The first line of the listing opens the range and the line with "Given: Reload the" closes it; repeat those lines and all between them word for word, leaving out the pictures.
RECORDED INFORMATION START
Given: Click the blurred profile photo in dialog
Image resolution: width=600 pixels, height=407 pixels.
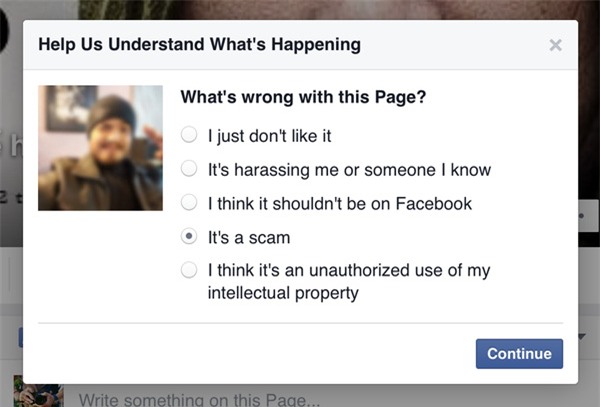Looking at the screenshot, I should [x=100, y=148].
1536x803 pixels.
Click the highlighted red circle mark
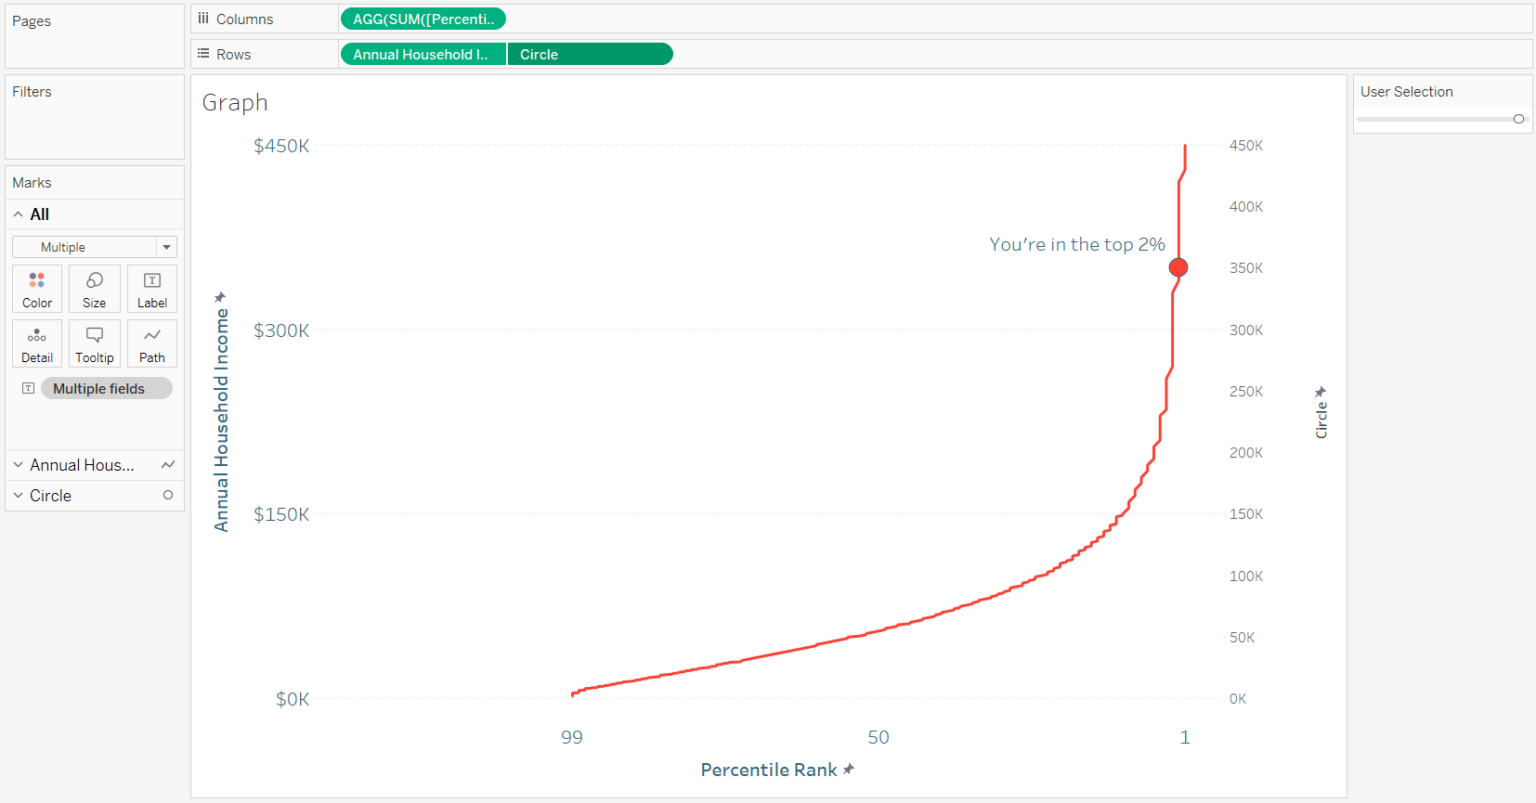pyautogui.click(x=1178, y=267)
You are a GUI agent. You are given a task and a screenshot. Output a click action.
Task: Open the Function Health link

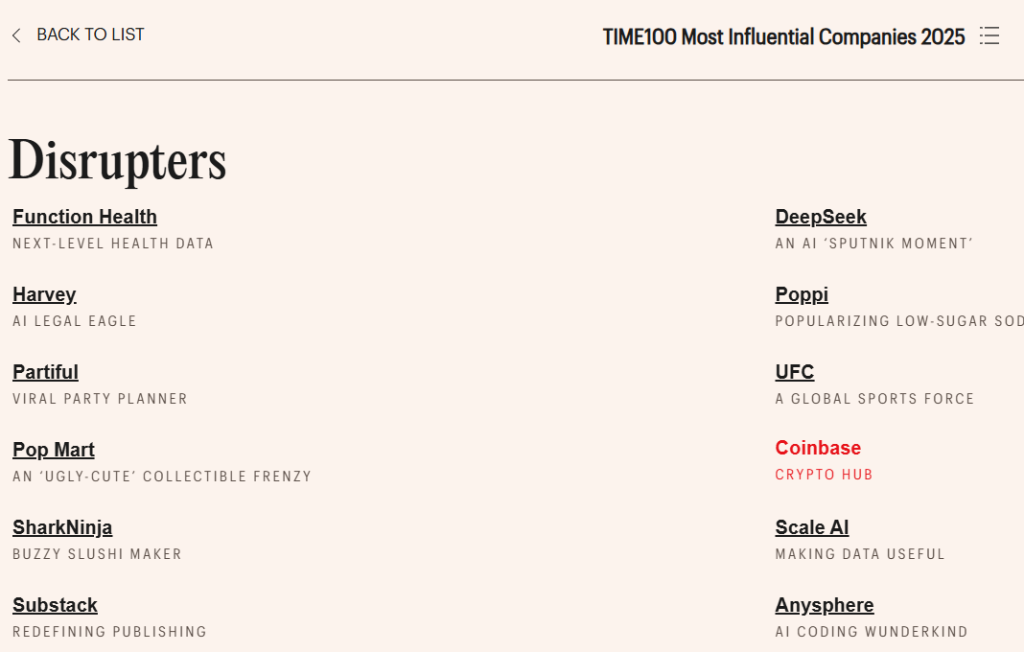click(x=85, y=217)
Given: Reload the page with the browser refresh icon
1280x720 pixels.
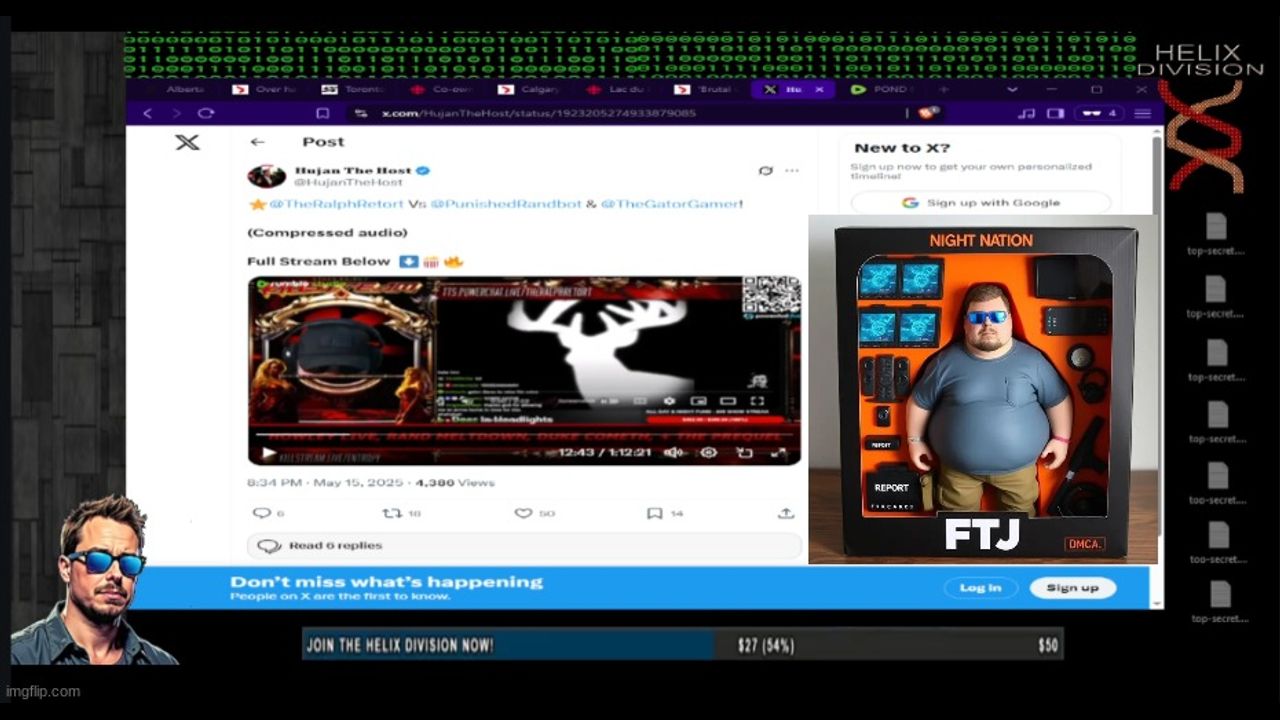Looking at the screenshot, I should 206,114.
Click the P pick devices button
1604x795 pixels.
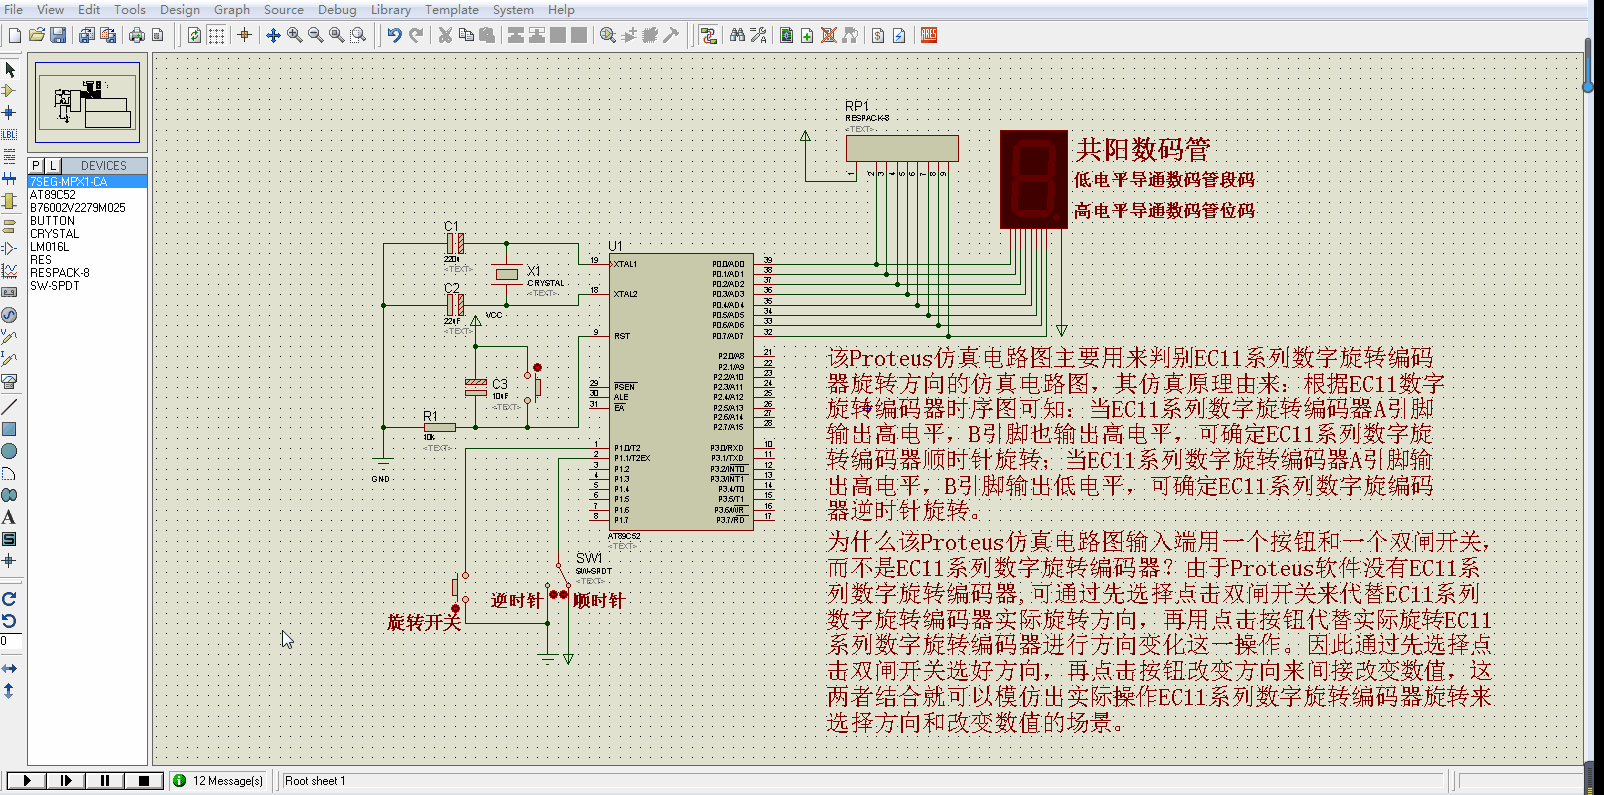click(36, 165)
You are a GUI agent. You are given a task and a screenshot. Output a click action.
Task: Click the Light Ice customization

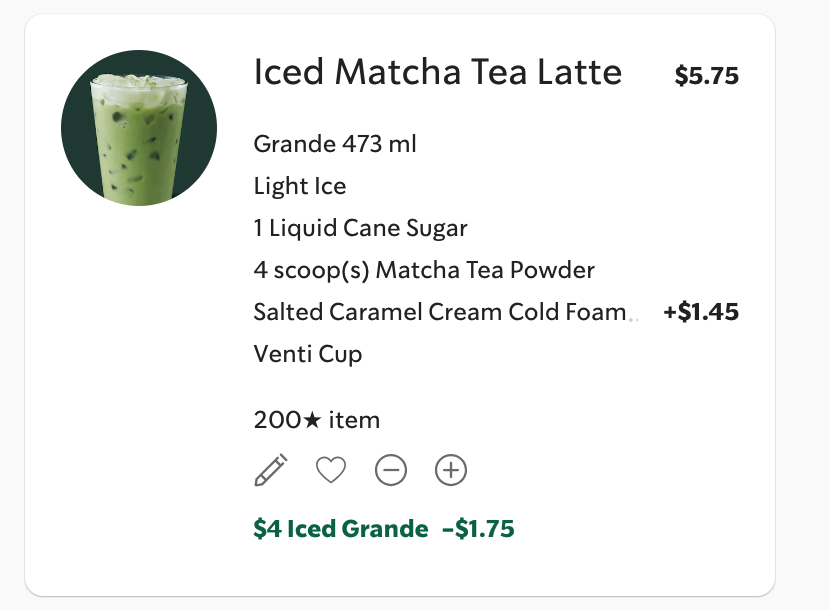[x=300, y=186]
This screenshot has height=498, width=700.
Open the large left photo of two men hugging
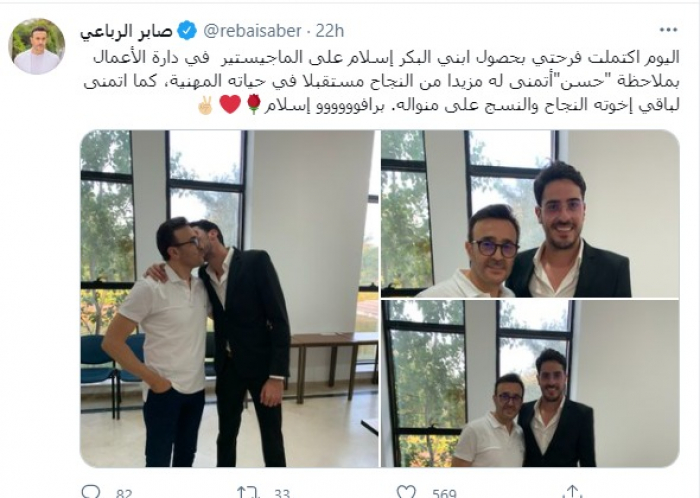click(229, 299)
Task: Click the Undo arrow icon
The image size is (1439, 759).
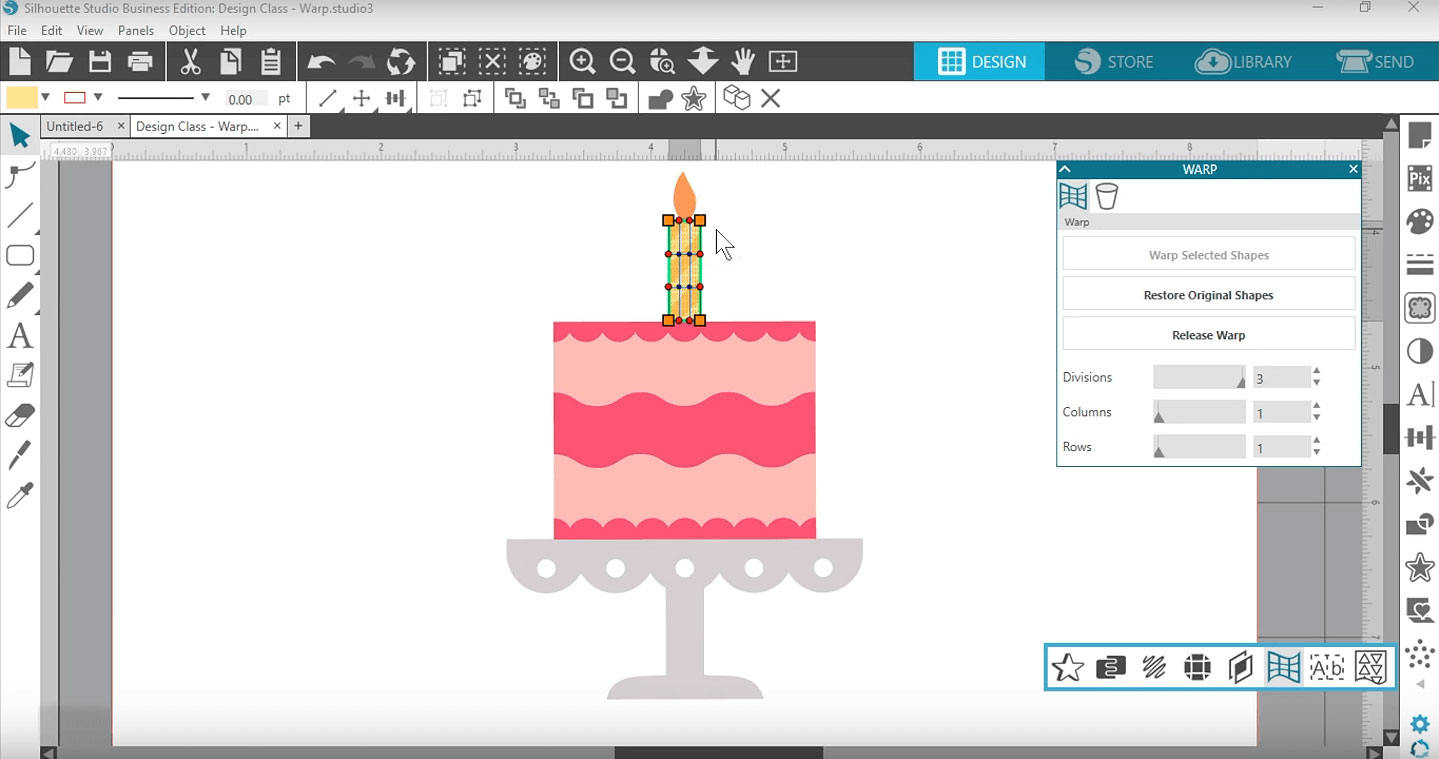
RECORDED INFORMATION END
**OUTPUT FOR THIS EXERCISE**
Given: Click the blurred profile photo in dialog
Image resolution: width=600 pixels, height=407 pixels.
Looking at the screenshot, I should [x=100, y=148].
1536x803 pixels.
Click the highlighted red circle mark
pyautogui.click(x=1178, y=267)
You are a GUI agent. You are given a task and a screenshot. Output a click action.
Task: Open the Function Health link

click(x=85, y=217)
Given: Reload the page with the browser refresh icon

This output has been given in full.